[Items locating words and elements]
==========

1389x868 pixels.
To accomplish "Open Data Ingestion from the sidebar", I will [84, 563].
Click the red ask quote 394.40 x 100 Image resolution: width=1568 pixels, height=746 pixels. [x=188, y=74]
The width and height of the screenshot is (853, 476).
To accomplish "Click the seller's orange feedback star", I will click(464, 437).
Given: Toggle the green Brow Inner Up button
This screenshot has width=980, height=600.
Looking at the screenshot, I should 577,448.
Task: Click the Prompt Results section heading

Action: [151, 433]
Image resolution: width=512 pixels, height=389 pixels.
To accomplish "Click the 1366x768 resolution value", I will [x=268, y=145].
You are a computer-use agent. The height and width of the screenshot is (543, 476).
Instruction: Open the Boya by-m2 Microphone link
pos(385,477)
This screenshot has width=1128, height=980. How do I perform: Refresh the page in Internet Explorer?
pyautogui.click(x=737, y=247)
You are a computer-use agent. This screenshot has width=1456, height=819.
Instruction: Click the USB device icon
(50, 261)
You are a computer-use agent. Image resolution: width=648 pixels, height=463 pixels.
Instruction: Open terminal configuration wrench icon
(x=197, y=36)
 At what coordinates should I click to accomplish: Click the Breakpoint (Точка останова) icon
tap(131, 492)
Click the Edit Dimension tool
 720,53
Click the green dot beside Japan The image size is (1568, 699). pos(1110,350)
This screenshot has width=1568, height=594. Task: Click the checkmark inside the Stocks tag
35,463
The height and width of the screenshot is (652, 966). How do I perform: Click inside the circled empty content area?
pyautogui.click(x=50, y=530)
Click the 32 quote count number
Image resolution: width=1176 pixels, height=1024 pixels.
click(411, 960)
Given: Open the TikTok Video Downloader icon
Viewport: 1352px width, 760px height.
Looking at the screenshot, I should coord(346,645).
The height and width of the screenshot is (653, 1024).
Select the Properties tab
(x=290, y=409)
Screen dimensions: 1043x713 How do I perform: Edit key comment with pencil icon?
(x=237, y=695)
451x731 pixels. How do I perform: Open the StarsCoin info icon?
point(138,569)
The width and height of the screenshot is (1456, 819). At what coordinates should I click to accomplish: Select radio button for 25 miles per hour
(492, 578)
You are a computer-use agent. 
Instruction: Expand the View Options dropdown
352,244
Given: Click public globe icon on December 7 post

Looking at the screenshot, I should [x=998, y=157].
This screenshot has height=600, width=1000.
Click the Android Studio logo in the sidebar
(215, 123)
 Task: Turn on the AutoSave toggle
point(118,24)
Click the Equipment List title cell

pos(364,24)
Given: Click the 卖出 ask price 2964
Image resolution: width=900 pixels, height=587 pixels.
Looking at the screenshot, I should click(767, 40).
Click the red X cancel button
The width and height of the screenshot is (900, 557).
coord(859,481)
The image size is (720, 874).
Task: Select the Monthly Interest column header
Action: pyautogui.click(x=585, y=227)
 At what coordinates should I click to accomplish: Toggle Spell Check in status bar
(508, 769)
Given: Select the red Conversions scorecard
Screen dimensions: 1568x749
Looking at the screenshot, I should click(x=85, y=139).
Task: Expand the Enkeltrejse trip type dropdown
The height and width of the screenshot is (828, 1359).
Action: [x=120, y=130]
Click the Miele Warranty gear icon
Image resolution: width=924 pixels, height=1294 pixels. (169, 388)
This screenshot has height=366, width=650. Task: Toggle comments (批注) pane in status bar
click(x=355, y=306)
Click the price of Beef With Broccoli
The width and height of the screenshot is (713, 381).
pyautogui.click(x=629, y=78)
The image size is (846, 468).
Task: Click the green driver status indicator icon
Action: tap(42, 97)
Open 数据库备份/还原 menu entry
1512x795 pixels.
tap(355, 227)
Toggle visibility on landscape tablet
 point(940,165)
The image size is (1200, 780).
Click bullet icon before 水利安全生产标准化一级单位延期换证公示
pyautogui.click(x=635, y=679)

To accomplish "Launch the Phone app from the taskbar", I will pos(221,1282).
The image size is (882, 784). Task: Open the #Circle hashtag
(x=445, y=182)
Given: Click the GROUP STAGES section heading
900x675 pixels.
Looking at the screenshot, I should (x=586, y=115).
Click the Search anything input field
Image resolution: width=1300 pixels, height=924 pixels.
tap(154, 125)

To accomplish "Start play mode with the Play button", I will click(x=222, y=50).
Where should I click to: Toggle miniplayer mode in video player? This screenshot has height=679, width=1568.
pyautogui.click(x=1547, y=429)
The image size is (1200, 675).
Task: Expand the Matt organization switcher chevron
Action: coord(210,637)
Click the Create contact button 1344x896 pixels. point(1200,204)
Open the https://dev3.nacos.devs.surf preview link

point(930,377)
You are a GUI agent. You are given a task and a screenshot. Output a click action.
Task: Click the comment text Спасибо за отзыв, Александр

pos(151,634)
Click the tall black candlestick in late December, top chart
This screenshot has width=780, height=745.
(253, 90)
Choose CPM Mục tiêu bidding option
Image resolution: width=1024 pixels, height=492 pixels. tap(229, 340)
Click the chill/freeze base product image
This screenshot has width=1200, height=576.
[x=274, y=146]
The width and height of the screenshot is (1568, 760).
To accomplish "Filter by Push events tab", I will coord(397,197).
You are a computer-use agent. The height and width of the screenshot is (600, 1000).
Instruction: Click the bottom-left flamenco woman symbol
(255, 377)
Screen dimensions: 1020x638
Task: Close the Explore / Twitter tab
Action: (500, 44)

==========

WHAT IS BEING ASKED ▸ List each line of the items above that contains the string "Select", copying the lines in full.

RESPONSE TO THIS TASK ▸
Select the Properties tab
The width and height of the screenshot is (1456, 819). At what coordinates should I click to accomplish: Select radio button for 25 miles per hour
Task: Select the Monthly Interest column header
Given: Select the red Conversions scorecard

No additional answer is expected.